The existence of multiple dopaminergic systems in the brain is key to understanding the pathology and current treatment strategies for schizophrenia (Figure 7.3). The dopamine hypothesis of schizophrenia, first proposed in 1965,84 now proposes that excess dopamine observed in the striatum leads to positive symptoms and a dopamine deficiency in prefrontal cortex contributes to negative symptoms. Whereas D2 receptor blockade in the mesolimbic pathway is believed to account for efficacy against positive symptoms, D2 blockade in the nigrostriatal pathway results in acute dyskinesia, akinesia, and tardive dyskinesia, motor side effects collectively referred to as EPS. Atypical antipsychotics selectively block dopamine receptors in limbic brain areas, consistent with their lower side-effect profiles.

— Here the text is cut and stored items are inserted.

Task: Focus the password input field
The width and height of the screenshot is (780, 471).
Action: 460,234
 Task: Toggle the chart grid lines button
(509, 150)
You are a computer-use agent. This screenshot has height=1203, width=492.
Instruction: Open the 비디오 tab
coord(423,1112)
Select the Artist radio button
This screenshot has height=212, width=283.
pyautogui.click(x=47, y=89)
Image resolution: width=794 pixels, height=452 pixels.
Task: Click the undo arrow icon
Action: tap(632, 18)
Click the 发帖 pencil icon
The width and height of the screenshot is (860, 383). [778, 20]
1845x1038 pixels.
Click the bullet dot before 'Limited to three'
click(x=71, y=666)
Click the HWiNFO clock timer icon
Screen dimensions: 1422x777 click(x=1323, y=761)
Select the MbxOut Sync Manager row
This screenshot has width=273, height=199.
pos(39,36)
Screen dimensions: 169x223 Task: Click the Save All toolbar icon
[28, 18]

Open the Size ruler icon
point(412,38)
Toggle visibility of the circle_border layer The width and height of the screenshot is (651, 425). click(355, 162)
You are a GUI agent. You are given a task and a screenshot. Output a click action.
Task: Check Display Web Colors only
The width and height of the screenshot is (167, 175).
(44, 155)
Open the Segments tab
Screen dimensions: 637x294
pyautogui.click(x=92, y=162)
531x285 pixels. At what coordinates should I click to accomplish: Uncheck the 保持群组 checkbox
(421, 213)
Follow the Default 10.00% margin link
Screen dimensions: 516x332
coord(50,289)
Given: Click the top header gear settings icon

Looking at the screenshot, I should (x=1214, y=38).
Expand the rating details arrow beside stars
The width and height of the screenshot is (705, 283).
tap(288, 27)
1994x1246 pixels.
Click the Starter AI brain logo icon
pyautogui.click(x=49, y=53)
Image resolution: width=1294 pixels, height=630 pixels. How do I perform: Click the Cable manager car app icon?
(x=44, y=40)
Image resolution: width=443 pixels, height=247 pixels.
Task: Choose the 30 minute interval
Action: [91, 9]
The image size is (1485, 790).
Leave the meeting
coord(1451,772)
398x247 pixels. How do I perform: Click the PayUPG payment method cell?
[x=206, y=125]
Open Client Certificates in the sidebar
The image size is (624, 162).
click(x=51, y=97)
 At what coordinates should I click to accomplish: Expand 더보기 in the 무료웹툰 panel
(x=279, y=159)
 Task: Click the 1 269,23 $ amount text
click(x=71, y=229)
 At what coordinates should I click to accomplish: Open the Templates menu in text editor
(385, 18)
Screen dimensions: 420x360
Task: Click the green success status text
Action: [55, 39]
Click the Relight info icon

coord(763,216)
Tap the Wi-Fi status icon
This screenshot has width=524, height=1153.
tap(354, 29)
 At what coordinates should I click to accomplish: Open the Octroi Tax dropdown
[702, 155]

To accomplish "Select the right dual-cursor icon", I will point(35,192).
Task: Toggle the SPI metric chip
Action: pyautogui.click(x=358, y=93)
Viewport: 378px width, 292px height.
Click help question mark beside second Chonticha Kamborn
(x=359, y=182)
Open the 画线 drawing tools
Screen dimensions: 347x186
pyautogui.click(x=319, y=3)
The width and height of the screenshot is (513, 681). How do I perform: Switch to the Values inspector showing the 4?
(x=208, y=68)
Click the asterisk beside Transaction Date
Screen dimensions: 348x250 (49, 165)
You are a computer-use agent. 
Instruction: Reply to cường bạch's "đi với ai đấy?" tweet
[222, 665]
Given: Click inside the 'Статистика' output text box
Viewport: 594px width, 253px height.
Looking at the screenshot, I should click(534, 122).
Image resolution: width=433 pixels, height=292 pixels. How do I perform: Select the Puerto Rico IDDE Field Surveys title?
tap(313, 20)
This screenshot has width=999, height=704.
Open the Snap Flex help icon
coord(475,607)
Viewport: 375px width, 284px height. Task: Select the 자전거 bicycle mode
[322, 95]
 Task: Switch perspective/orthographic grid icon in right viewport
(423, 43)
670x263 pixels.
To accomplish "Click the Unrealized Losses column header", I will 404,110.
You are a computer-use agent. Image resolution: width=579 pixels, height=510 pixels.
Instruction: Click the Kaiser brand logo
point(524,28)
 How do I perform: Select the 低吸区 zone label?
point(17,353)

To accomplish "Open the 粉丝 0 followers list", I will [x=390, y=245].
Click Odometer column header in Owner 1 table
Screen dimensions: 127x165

Recent developments include identification of new modes of action for antipsychotics, including the launch of a dopamine D2 receptor partial agonist, aripipra-zole,85 and the finding that olanzapine and risperidone show inverse agonism at serotonin and/or dopamine receptors.86 Inverse agonist activity has not been shown to correlate with atypicality,87 but most atypical drugs have moderate to high affinity 5HT2A receptor antagonism, which is believed to facilitate dopaminergic transmission in the cortex.8889 A selective serotonin 5HT2A and 5HT2C receptor antagonist (SR46349B) and the neurokinin 3 (NK3) antagonist (SR142801) have shown antipsychotic efficacy in a first clinical trial.90 However, sonepiprazole, a D4-selective compound, failed to show efficacy in a separate placebo-controlled trial.91 5HT2 receptors are unique in that they are downregulated when chronically exposed to either agonists or antagonists,92 and 5HT2C transcripts are now known to undergo RNA editing that may be reduced in schizophrenic patients.93 RNA editing can produce up to 14 different receptor isoforms that vary with respect to receptor coupling to G proteins, agonist trafficking, and level of constitutive activity.94

Muscarinic receptors are also implicated in schizophrenia, based on the activity of the Ml and M4 agonist, xanomeline, in reducing psychotic and behavioral aspects of dementia.95

Cannabinoid receptors are localized in areas where they may indirectly modulate dopaminergic transmission relevant to both positive and negative symptoms.96 The CB1 receptor is reported to be upregulated in the prefrontal cortices of schizophrenic patients.97

One clinical trial with the SR141716A CB1 antagonist has been reported, but it did not demonstrate significant improvement in positive or negative symptoms of schizophrenia.90 The adenosine A2a receptor is also of interest based on the activity of CGS21680 in Cebus paella monkeys.98 Specifically, A2a-D2 heterodimers localized in the dendritic spines of the striatopallidal GABAergic neurons have been implicated as potential targets for schizophrenia and other disorders.99 Research related to finding novel antipsychotic drugs includes efforts aimed at GPCRs, ion channels, neurotrophic factors, and even cell-signaling mechanisms100 that may achieve better efficacy against positive and negative symptoms and therapeutic benefit for cognitive deficits such as reduced ability to focus attention and deficiencies in executive function. Preclinical models have implicated serotonin 5HT2A,101 5HT6,102 dopamine Dl103 and D2,104 and adrenergic a-2A105 receptors as targets to enhance cognitive function.